Malcolm Rees has been photographing UK tournaments for almost a decade. He spoke exclusively to Bow about how he does it.
How did you get started in archery photography?
I was quite involved in my university archery club, and when I graduated and was no longer eligible to compete at the university championships, I came along to do running repairs, keep an eye on our novice archers and generally help my club out. I also took a few photographs of my clubmates so they would have some.
The following year, I also took photos of archers from clubs in our local university archery league (SWWU – South Wales & West Universities). By the year after, I was getting people from other universities asking if I could take their photo as well. It wasn’t long until I was there only to take photos of people.
Which events do you try to go to every year?
The events that I prioritise every year are the University Archery Championships – usually two to three indoor qualifying events and indoor and outdoor finals – and the British University Team Championships (BUCS), one of the loudest and most energetic shoots going.
Including times when I’ve attended as a university archer, I have attended nearly 50 BUCS events over the past 23 years, and it’s always fun to go to another host university and visit another city. I’ve been to events as far north as Aberdeen, as far south as Crawley, as east as Norwich and as west as Cardiff for university archery.
Then there are the National Tour events – there had been eight on the 2020 calendar – and the associated finals at the end of the year. There are also a bunch of national shoots, such as the County Team Tournament, the All British Field Championships, the Youth Festival, the Disability Championships and the Combined Indoors (junior, senior and Back2Back), plus any extra shoots that might ask if I can come along. It can get quite busy sometimes. Occasionally I even get to shoot.
What camera and lenses do you use and why?
My camera is an Olympus E-M10 II, which is a nice small-bodied Micro Four Thirds camera. I have a full range of lenses for it that I’ve built up over the years, including a wide-angle 9-18mm, 12-50mm, 40-150mm (my most used lens) and a 75-300mm.
My main reason for choosing this camera was I had borrowed a camera from my folks – an E-M1 – and so I could borrow lenses as I built up my collection.
Now I have a confession to make. I am not a photographer.I mean sure, I take photos, and I take enough of them that there are some good ones in there, but I always feel a little bit of a fraud when someone asks me my opinion about some camera they’re looking at. I’m sure that the latest camera from Canon or Nikon is good, but I couldn’t tell you any pros or cons about them.

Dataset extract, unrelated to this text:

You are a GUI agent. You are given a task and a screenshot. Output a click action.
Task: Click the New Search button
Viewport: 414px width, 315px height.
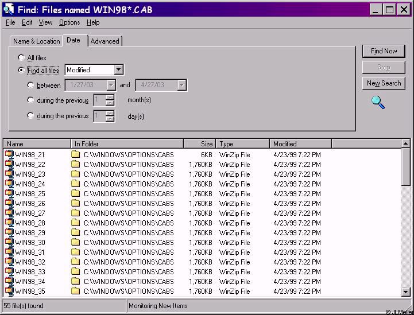point(384,83)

I did a photo course run by Dean Alberga with a number of other archers who were interested in archery photography. The first thing Dean said was, “I’m going to assume you’re all shooting RAW and use some sort of programme like Photoshop or Lightbox to process them?” and everyone around me nodded, whereas I sat quietly thinking about the fact that I shoot in JPEG and had put a trial version of Photoshop on my laptop especially for that course, as I usually do no editing.
Like I said, I’m an archer who takes photos, but I’m not really a photographer!

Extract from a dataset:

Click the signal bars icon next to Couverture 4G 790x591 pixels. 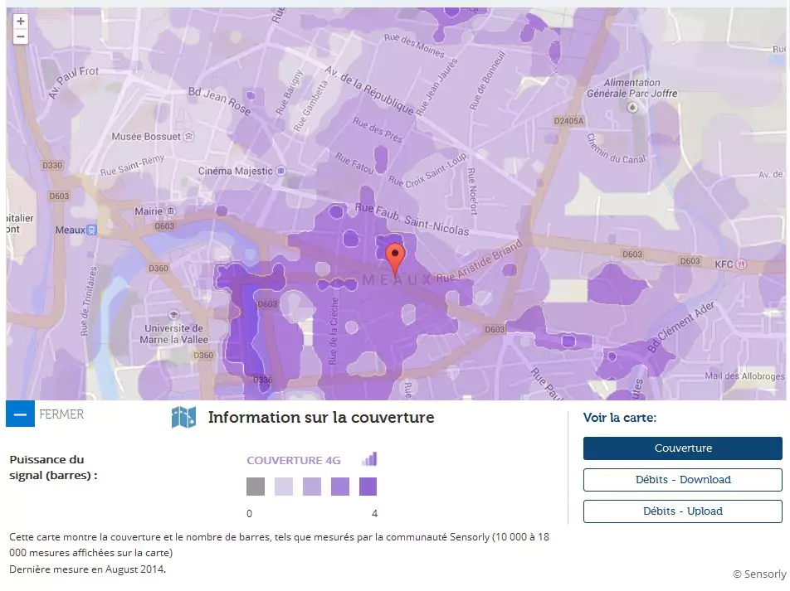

How has your photography evolved since you started?
I’ve done a lot of archery photography and there is a definite difference between my early photography and more recent pictures. Most of my early photos were of three-quarter rear views of archers at full draw from a standing position.
But something I had always enjoyed doing was looking at the photos from various World Cups taken by Dean and then trying to copy the ones I liked.
This has led to more photos being taken with a slight angle – making the archer shooting slightly up looks better than slightly down – as opposed to square and level. Or dropping down to one knee to look up at the archer.
Or remembering there is more to archery than ‘full draw’. Archers setting up a shot, drawing their bow or their post-shot reaction can all make great photos.
One of the things I’ve always struggled with, and is something I think comes from being a person who takes photos as opposed to being a photographer, are the non-shooting-line photos. People warming up, coaches talking to archers, archers relaxing between ends. It’s something for me to work on.
I also find it very difficult to cut a lot of photos out of the selection. If I have two good photos of someone, I want to put them both up. But what if I have three good photos? Or four? I have spent many hours just flicking through albums, not only admiring some of the fantastic photos but also trying to remember some of the variations.
What the archer is doing, where the photographer is standing in relation to the archer, the height of the camera from the ground. I try to work out what makes that photo better than one I might take.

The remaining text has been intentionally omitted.